The British management team has also largely been replaced, with CEO Vitaliy Skotsyk now in control. The interims for 20 July reassured with a sharp fall (over 35%) in operating costs per hectare.
Meanwhile, crop prices, and particularly those of wheat (up 50% since the end of June), have spiked dramatically. The group is on target to break even on a cash-flow basis this year.

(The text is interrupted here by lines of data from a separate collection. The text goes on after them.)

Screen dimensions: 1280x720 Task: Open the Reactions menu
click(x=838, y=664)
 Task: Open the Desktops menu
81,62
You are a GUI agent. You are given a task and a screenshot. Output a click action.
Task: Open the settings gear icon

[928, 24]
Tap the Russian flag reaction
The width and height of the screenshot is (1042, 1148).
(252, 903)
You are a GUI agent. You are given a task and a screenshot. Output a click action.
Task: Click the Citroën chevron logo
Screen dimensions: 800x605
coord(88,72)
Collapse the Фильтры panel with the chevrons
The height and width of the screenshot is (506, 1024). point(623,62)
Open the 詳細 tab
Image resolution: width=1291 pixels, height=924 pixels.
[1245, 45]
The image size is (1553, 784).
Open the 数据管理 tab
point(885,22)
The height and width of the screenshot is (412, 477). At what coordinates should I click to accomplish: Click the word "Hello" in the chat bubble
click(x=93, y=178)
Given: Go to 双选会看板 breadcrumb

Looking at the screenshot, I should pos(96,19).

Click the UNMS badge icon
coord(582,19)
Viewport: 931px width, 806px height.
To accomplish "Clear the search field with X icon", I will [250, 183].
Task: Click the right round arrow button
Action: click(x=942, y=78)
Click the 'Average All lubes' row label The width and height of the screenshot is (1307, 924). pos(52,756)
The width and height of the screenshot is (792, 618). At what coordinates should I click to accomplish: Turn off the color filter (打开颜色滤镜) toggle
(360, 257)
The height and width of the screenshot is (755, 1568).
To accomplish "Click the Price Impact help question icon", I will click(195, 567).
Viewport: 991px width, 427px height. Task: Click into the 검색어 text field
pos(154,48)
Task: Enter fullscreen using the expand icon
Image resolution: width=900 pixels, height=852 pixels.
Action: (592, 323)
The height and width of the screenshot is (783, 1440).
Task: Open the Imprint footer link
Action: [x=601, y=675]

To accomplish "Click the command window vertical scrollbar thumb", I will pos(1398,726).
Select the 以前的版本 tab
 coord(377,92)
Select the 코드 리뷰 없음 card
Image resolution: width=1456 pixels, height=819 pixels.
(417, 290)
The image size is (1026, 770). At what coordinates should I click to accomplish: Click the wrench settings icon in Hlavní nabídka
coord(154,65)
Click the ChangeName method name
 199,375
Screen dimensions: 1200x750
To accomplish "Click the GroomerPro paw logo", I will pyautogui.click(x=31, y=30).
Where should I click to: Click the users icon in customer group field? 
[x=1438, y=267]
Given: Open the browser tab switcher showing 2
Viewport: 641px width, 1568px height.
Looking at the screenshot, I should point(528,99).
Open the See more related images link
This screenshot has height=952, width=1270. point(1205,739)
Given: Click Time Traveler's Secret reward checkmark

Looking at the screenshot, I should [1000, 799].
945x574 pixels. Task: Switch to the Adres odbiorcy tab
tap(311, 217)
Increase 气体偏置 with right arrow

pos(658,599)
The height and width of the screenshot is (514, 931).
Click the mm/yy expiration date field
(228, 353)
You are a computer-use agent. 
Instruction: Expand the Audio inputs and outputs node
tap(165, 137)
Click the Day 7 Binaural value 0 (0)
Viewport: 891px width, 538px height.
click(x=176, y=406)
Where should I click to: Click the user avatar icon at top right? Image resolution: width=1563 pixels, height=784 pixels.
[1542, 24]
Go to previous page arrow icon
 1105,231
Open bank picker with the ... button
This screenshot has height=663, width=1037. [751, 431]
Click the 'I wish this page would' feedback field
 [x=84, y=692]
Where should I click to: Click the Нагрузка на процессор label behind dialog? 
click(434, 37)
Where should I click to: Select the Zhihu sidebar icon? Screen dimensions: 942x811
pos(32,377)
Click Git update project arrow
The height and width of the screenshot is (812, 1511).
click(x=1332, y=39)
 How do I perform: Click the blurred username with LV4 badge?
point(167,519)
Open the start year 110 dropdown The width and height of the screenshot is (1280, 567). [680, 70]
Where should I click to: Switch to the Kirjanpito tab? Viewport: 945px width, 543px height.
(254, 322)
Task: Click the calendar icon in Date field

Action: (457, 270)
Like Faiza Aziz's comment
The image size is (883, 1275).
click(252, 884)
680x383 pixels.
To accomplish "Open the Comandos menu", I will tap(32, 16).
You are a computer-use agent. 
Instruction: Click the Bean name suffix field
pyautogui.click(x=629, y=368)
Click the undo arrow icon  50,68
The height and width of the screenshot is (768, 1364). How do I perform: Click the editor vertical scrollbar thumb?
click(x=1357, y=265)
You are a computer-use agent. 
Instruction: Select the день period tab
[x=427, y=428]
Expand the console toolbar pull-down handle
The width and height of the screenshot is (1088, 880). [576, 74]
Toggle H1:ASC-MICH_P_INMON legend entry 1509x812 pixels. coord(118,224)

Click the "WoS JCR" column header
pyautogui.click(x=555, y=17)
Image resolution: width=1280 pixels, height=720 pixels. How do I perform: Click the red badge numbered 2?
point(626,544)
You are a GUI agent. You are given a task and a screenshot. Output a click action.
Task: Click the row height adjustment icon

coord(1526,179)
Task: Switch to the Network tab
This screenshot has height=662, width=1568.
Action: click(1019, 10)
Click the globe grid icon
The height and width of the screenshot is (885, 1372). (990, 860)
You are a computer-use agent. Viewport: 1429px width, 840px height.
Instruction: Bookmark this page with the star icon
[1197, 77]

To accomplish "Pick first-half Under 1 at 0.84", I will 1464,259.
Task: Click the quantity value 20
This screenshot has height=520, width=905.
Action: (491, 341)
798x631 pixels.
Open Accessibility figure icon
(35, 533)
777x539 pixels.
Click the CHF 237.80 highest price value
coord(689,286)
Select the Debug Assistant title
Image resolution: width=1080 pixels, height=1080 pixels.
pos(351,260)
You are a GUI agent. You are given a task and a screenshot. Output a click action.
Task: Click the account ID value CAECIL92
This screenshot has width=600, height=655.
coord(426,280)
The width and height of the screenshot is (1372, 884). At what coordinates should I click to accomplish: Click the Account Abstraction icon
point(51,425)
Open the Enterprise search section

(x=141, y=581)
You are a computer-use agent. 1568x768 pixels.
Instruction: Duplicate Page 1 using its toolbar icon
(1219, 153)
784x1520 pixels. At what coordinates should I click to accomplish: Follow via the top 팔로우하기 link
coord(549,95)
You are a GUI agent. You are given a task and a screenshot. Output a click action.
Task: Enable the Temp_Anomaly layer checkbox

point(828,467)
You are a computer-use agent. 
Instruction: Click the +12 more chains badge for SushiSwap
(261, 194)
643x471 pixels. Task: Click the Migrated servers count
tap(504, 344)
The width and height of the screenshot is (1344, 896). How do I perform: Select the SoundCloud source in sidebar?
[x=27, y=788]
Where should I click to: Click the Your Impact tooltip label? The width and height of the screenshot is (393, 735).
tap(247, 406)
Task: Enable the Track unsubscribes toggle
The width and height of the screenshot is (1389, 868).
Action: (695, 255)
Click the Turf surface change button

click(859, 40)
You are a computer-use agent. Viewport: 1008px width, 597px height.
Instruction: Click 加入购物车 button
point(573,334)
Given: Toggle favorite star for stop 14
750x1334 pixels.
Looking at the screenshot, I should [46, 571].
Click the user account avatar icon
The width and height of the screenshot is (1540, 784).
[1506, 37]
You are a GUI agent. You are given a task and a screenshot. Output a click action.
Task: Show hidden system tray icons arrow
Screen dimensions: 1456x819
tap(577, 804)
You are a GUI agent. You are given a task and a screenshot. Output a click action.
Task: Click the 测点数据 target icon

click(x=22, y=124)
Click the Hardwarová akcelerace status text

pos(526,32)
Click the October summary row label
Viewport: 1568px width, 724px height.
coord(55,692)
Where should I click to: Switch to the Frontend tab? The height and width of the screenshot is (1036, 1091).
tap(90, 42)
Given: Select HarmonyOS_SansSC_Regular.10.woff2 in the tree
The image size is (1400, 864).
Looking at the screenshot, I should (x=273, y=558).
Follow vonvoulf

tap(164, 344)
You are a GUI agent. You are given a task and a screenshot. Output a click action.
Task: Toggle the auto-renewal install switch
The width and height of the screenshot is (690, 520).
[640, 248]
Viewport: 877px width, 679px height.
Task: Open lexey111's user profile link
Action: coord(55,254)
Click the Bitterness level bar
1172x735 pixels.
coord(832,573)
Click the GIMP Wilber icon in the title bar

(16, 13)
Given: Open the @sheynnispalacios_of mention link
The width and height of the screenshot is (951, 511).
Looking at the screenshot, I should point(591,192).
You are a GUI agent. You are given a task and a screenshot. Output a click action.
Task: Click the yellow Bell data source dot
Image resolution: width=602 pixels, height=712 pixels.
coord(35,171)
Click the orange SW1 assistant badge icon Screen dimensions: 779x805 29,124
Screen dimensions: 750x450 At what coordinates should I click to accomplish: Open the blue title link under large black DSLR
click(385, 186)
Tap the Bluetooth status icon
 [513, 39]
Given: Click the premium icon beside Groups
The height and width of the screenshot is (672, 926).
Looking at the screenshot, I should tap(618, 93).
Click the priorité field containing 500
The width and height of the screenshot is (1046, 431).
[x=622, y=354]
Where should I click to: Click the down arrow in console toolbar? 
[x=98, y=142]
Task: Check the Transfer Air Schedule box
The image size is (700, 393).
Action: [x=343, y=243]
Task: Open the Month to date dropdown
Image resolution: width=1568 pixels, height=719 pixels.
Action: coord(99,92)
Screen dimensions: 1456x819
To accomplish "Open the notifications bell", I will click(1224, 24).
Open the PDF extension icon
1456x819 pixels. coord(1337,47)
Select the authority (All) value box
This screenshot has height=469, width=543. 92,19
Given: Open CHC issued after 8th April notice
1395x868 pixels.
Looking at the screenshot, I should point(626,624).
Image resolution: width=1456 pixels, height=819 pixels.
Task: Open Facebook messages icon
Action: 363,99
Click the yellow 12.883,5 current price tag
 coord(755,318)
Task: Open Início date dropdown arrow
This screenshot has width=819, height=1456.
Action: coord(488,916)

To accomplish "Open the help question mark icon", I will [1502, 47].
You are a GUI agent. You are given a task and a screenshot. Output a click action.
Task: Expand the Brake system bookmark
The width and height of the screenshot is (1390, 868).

We think there is even scope for a surprise to the upside.
Our final pick, Nestor Healthcare (LSE: NSR) provides a range of staffing and managed services to both health and social care markets in the UK. Around 70% of revenue comes from social care and the remaining 30% from primary care. Social care encompasses non-medical services offered to care for the ill, elderly or disabled in their homes. The aim is to allow them to live free of institutionalisation where possible. The primary-care division is mainly involved in providing out-of-hours services say if a medical emergency occurs outside of normal GP hours. 90%+ of revenue comes from local authorities and the NHS. However, the risks linked to spending cuts are slim, given the comparatively high cost to the government of pulling these contracts. Furthermore , the main growth driver an ageing UK population is not about to go away.